# Orion Concept 97.3 Special Edition



## Prime mova

Rare Competition 'Cheater' Amp :2thumbsup:


----------



## StockA4

I noticed part of the scrawl on the bottom plate includes the "fuse rating". I hope the new owner doesn't run with 200.


----------



## rape_ape

StockA4 said:


> I noticed part of the scrawl on the bottom plate includes the "fuse rating". I hope the new owner doesn't run with 200.


He'd need at least that much to hope to get 1800w out of it. More like about 225 at 60% efficiency.


----------



## StockA4

I think that's why there aren't many of these left. Because people got some of the numbers on the manual confused with reality.


----------



## rape_ape

StockA4 said:


> I think that's why there aren't many of these left. Because people got some of the numbers on the manual confused with reality.


If that was true, you'd lose about 75% of today's amplifier market overnight.


----------



## dman

The guy originally posted it for $4000, i laughed myself to death almost

Now $2000, Im still laughing.... 

Sick and tired of people listing these amps with the ratings they do.. the amp will not do 1 ohm mono.... and will never do what manual says.. It was a marketing ploy to piss of IASCA is all... and got blown out of proportion, and most of the amps ended up on boot hill because of this.. The newbie guys buying and blowing up.. and yes, was a orion competitor, dealer, and rep car builder.... and ive posted numerous times the values of the amps and what they are and are not capable of.. I can promise you they didnt test this amp @ 1 ohm, and it didnt do 1800watts.. damn idiots in the car audio world!!!


----------



## StockA4

rape_ape said:


> If that was true, you'd lose about 75% of today's amplifier market overnight.


I hear what youre saying, and it makes sense. But I was only talking about these.


----------



## dman

StockA4 said:


> I hear what youre saying, and it makes sense. But I was only talking about these.


yes, people actually thought 1w made all this power.. It was a joke gone bad is all, lol..... But Orion proved the point enough, rules changed..


----------
____
TASK 1 →
Answer these questions about the Orion amplifier thread:
(a) What fuse size does rape_ape estimate would be needed at 60% efficiency?
(b) What price was the amp first listed for?
(c) What mono load does dman say the amp will not handle?
TASK 2 → Copy the passage of the Orion amplifier thread starting at "The guy originally" and ending at "car audio world!!!".
The material after this thread is not needed.

SUPPLIED INFORMATION →
____
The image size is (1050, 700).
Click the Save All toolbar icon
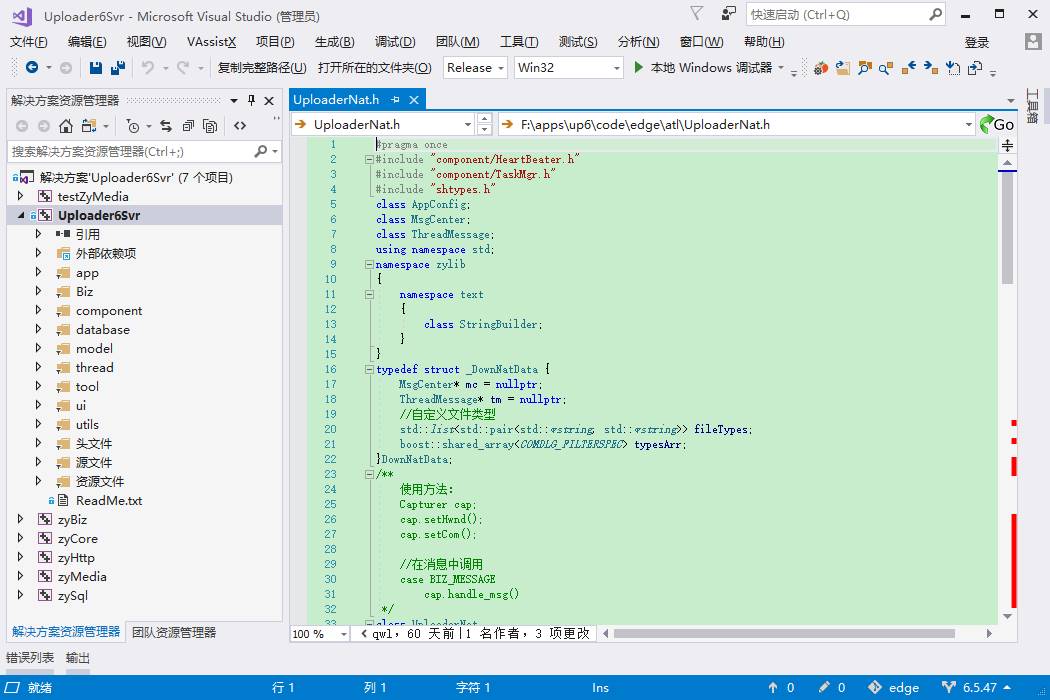coord(118,68)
____
WORKED ANSWER 1 →
(a) About 225.
(b) $4000.
(c) 1 ohm.

WORKED ANSWER 2 →
The guy originally posted it for $4000, i laughed myself to death almost

Now $2000, Im still laughing.... 

Sick and tired of people listing these amps with the ratings they do.. the amp will not do 1 ohm mono.... and will never do what manual says.. It was a marketing ploy to piss of IASCA is all... and got blown out of proportion, and most of the amps ended up on boot hill because of this.. The newbie guys buying and blowing up.. and yes, was a orion competitor, dealer, and rep car builder.... and ive posted numerous times the values of the amps and what they are and are not capable of.. I can promise you they didnt test this amp @ 1 ohm, and it didnt do 1800watts.. damn idiots in the car audio world!!!